[Start of Attachment]
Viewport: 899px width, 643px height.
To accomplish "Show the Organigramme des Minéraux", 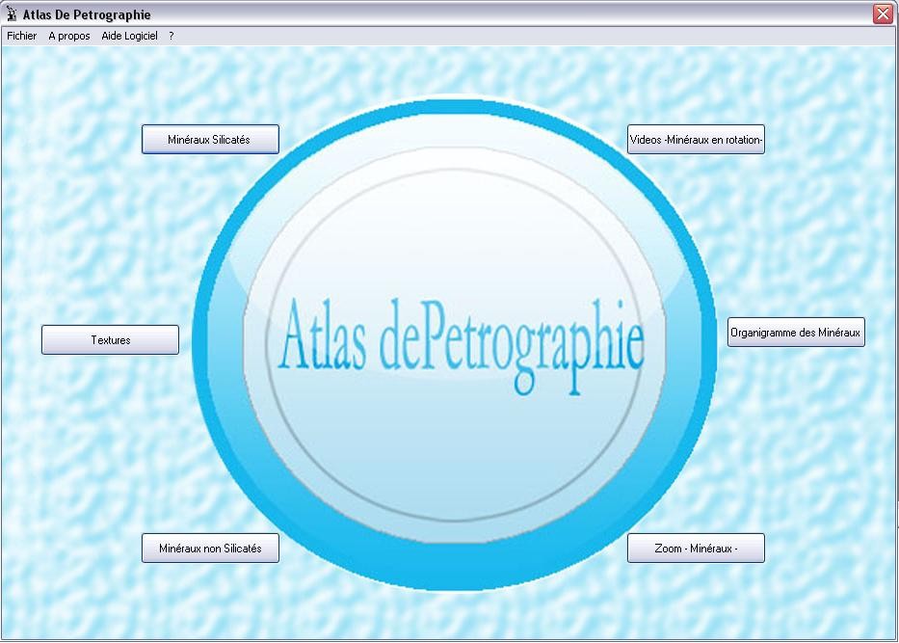I will coord(796,333).
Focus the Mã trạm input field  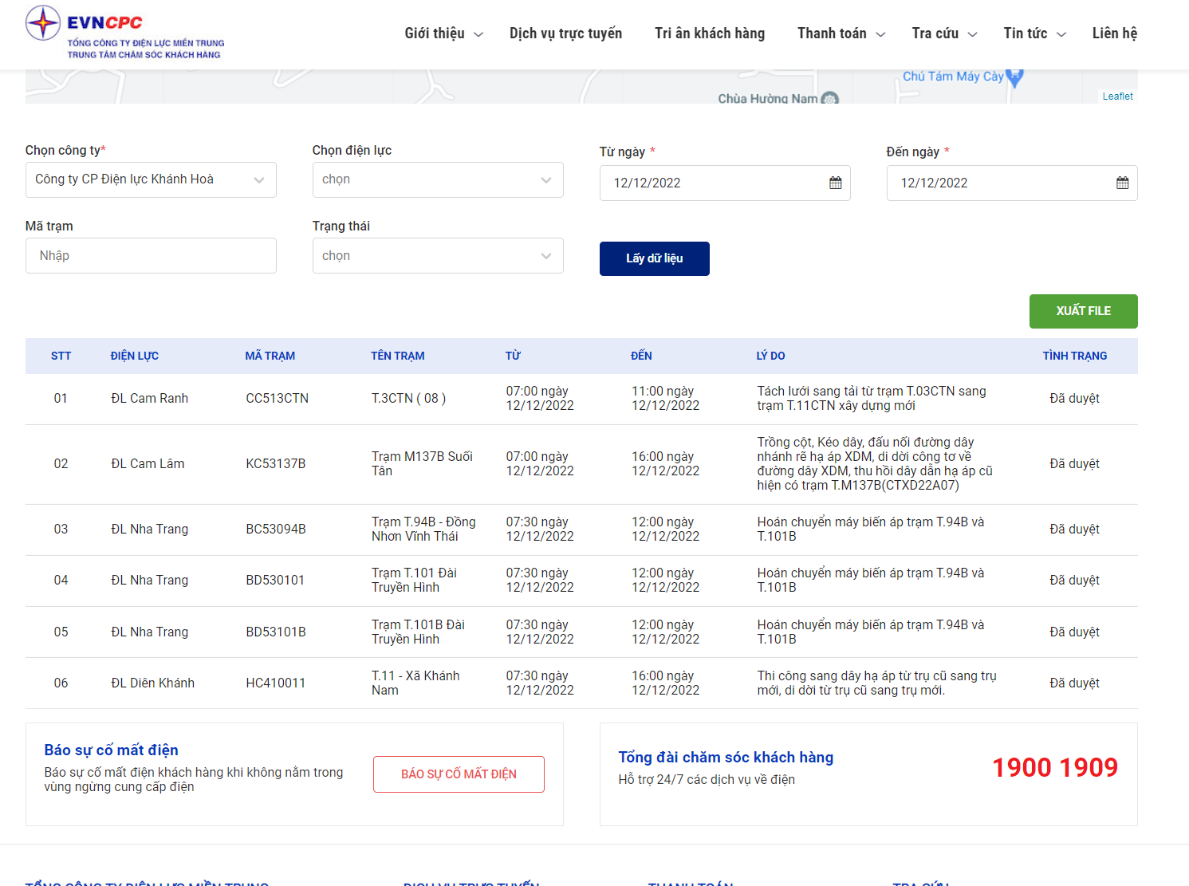coord(151,256)
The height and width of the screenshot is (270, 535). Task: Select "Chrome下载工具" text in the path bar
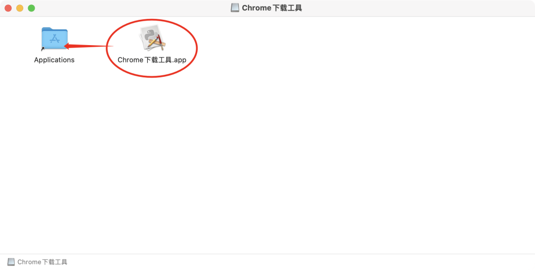pyautogui.click(x=42, y=262)
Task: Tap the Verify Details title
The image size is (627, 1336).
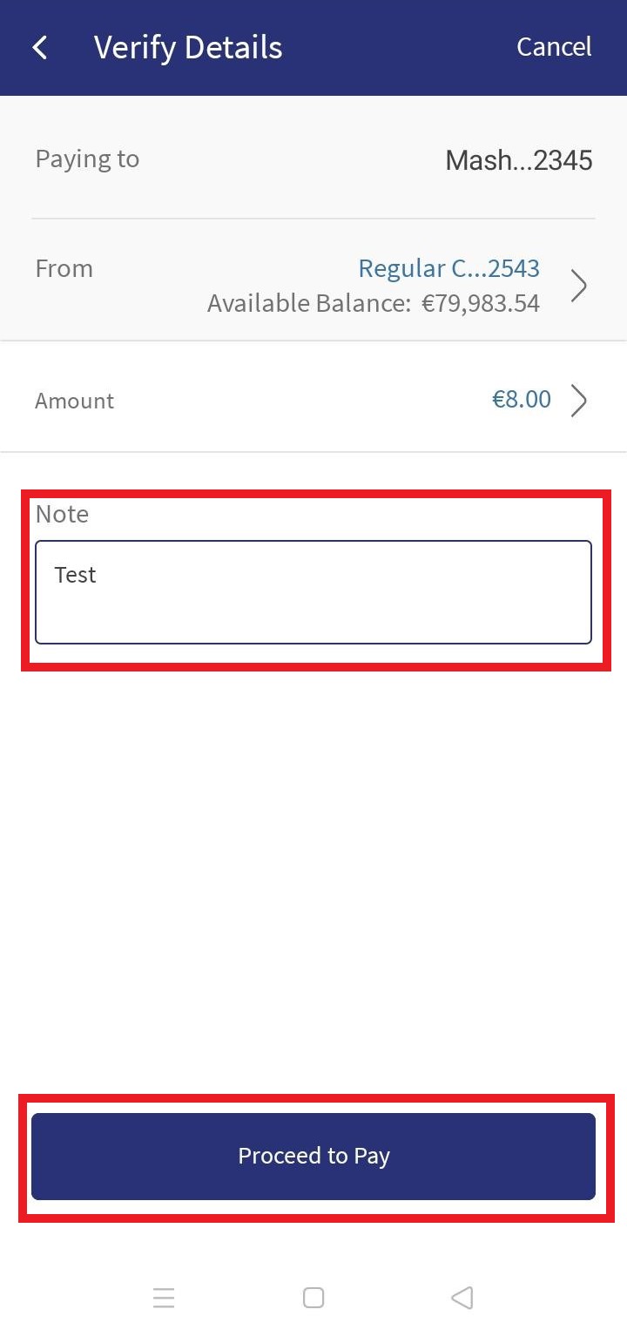Action: pos(188,47)
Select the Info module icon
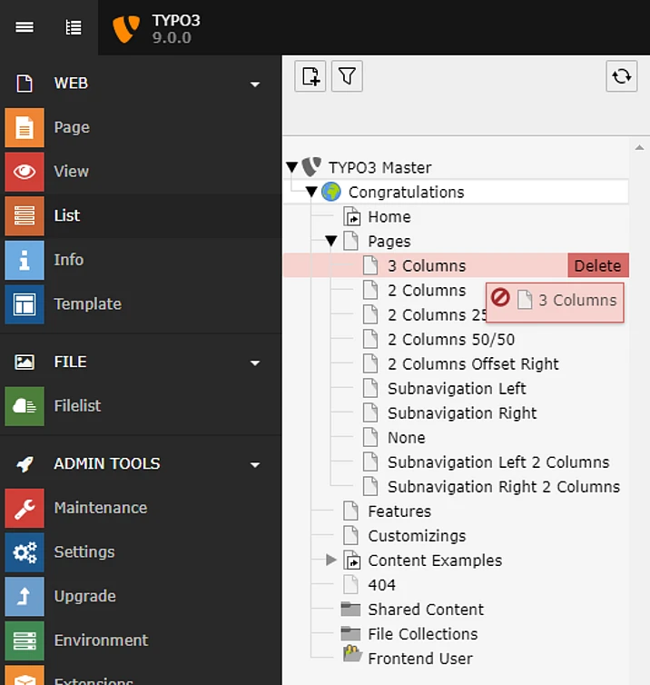This screenshot has width=650, height=685. tap(25, 260)
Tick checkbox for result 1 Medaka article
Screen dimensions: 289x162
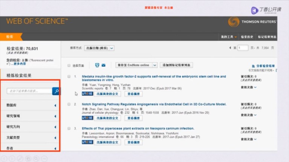(69, 76)
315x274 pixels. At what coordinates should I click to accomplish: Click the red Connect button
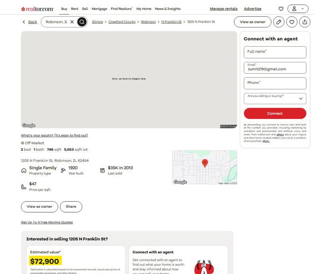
[End of Attachment]
Everything from the line containing "Screen dimensions: 289x162" through the last line of the records above is to be reproduced exactly, except the pictures.

Screen dimensions: 289x162
(69, 76)
315x274 pixels. At what coordinates should I click to accomplish: Click the red Connect button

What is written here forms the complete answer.